Bethany nodded, reliving the moment when the man she’d trusted had told her to stay away from him and his problems.
“How’s your painting coming?” Marsha asked. “The one you’re giving your dad and me for our anniversary.”
Bethany rolled her eyes. “Who told you?”
“It’s a small family.” Her mother smiled. “Actually, it’s a large family, which makes secrets even tougher to keep. We
’re all dying to know what you’re doing in Mike’s studio.”
“Which is exactly why I’m not talking about it—with any of you.”
Her plans for the wedding had grown now, far beyond a single present for her parents. Thanks to Mike’s inspiration for how to kick-start her imagination, hours flew by each time she booted up his photography software. She couldn’t be with him, so she lost herself in the excitement of combining their work, nudging and cajoling and coaxing their collaborative pieces into reflecting how beautifully their lives could fit together. And when she wasn’t on the computer, she was painting. Really painting. And then taking photos of whatever progress she’d made, thinking . . .
Thinking that one day soon she’d show Mike the light and energy and passion for creating that he’d helped her rediscover. George had even downloaded Mike’s shots from his and Bethany’s night at the meadow. Their sunset over the pond. Each image was a vivid reminder of their worlds and hearts and dreams colliding, stunning them, forever changing things. Forever changing Bethany.
Her creative mojo was back, the excitement, the freedom of liking what she was doing and trusting that her art had its own mind and knew where it needed to go. She’d barely slept since Mike left. And when she did, she dreamed of him being there, creating beside her. Only to wake up to the reality that he might never return.

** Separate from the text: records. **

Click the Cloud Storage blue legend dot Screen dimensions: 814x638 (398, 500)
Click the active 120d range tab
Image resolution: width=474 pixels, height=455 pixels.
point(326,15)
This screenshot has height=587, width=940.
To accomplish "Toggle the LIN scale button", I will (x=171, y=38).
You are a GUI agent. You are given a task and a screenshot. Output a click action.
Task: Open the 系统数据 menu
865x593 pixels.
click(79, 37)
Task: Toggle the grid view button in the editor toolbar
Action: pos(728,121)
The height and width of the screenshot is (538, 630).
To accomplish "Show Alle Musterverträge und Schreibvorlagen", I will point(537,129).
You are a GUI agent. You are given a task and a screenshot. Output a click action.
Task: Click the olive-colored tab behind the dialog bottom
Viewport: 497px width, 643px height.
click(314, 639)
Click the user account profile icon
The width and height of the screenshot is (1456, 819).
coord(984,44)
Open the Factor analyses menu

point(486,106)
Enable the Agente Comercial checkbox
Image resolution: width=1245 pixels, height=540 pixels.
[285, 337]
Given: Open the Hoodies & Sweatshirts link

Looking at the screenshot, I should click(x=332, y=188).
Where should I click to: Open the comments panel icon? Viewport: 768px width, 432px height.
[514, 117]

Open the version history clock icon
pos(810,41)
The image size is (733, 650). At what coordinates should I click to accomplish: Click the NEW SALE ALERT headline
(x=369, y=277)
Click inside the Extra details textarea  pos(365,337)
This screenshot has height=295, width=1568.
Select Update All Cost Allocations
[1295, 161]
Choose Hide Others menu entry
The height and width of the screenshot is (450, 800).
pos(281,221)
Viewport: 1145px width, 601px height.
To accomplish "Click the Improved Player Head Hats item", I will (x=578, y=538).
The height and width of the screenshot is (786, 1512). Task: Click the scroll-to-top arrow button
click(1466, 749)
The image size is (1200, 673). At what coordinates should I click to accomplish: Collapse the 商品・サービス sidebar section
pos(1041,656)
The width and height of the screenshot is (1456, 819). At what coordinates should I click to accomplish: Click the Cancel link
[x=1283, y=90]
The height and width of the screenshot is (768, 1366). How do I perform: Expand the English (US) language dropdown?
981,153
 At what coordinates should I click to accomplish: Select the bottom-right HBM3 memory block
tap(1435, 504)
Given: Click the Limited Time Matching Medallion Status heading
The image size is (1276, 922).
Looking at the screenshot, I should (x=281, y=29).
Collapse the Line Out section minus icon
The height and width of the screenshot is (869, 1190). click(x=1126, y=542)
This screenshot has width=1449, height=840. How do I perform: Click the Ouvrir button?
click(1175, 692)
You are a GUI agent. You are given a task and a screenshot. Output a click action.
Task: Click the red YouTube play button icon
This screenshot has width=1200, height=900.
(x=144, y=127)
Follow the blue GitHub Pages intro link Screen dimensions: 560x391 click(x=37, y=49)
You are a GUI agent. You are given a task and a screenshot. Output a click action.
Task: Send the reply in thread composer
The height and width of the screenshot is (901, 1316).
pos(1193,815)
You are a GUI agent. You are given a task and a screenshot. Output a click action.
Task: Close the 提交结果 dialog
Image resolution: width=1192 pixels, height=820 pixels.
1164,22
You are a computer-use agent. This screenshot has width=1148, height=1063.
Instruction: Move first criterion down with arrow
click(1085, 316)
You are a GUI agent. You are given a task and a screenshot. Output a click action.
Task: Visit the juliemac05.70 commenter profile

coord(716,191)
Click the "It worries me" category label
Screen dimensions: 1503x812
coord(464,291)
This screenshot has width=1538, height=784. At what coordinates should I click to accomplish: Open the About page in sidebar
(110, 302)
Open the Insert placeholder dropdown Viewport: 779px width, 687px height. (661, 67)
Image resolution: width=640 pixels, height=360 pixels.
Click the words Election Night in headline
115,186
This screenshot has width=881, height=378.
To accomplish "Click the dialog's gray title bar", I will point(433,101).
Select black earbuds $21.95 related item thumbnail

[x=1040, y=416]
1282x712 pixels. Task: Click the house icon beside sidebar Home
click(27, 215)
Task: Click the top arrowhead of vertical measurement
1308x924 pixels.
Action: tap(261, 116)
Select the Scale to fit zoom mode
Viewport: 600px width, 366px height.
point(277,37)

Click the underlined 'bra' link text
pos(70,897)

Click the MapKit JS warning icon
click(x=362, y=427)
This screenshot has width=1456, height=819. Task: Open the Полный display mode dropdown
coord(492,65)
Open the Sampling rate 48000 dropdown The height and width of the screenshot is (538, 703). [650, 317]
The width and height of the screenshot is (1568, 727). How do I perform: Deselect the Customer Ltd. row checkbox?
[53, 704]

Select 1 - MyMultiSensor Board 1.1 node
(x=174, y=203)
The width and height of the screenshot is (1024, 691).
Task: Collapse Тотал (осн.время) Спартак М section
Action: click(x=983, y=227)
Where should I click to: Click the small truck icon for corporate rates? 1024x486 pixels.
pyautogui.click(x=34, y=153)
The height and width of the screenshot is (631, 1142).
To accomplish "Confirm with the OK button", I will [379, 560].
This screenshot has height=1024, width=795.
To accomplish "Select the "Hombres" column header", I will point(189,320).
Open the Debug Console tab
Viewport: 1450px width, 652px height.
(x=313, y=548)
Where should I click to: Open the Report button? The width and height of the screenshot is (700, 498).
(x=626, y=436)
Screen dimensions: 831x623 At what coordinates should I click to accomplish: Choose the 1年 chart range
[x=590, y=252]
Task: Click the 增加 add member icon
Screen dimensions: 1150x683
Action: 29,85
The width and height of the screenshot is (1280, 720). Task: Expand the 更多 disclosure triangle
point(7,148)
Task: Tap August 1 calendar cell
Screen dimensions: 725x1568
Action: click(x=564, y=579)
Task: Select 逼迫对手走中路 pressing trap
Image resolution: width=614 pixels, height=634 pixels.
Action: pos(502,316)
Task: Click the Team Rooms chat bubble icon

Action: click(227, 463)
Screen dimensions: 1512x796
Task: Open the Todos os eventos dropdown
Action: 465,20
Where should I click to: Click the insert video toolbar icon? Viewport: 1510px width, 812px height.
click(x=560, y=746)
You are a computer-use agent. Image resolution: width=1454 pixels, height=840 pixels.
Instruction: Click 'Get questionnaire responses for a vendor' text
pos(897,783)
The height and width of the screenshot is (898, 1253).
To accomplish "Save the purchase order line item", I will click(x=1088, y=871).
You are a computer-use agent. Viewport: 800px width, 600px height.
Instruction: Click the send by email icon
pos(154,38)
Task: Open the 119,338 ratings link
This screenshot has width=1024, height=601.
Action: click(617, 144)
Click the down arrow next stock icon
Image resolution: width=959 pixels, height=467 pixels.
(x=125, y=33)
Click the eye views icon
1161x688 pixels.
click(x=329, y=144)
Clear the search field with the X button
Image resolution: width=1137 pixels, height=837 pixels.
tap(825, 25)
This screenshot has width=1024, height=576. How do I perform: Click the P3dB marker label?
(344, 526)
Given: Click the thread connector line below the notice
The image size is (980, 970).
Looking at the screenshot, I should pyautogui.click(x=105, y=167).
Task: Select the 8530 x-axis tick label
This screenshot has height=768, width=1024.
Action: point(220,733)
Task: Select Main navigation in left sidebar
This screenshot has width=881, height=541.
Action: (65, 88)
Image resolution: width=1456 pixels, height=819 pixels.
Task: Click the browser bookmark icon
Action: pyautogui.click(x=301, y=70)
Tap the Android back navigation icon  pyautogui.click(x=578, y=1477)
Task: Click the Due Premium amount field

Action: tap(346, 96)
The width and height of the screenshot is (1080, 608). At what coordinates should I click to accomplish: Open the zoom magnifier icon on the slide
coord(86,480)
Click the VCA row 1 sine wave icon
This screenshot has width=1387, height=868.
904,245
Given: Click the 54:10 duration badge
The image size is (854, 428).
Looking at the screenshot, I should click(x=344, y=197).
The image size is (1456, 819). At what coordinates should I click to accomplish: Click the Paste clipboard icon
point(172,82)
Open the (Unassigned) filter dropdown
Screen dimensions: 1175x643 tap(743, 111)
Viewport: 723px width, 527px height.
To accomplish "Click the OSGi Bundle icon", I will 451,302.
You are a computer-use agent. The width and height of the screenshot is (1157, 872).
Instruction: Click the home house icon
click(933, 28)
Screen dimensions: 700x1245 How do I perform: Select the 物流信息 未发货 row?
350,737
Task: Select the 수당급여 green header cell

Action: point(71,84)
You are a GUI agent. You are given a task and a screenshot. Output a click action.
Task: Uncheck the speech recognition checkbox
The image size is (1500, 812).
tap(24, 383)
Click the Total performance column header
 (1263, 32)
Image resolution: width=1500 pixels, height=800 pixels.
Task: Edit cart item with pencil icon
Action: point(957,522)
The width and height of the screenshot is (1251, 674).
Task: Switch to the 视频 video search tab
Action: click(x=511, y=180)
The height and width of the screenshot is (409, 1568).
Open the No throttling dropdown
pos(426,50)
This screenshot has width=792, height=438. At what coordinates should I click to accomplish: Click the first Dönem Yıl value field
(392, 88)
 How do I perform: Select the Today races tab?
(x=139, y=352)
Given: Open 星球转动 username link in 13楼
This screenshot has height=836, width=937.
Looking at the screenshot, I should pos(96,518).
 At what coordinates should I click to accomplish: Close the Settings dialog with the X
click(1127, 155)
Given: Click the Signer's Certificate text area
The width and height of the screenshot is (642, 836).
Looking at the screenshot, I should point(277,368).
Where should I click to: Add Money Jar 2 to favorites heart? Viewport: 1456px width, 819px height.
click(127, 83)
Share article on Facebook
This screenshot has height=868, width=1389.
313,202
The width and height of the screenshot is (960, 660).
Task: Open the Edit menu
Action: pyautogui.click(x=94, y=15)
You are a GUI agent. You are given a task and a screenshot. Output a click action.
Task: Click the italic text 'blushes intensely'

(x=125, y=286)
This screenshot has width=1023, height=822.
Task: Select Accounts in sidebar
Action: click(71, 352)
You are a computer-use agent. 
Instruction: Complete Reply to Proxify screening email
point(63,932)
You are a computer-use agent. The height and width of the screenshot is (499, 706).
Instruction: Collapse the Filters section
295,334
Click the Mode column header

She smiled, hoping her mother would ignore her unshed tears.
“My art’s never felt more alive.” Her first love was back. “Mike made that possible. Why won’t he let me help him the same way?”
“Why are you waiting for him to let you?” a man’s voice asked from the doorway leading to the family room.
“Grammy!” Camille flew around her dad and straight for Marsha. “I made a picture book for show-and-tell at school. It’s a whole story about me and Bud and Grammy Belinda and Mommy and Daddy and you and Grandpa. Mommy helped me add the words on her computer and print it out. And my teacher says it’s great. Wanna see?”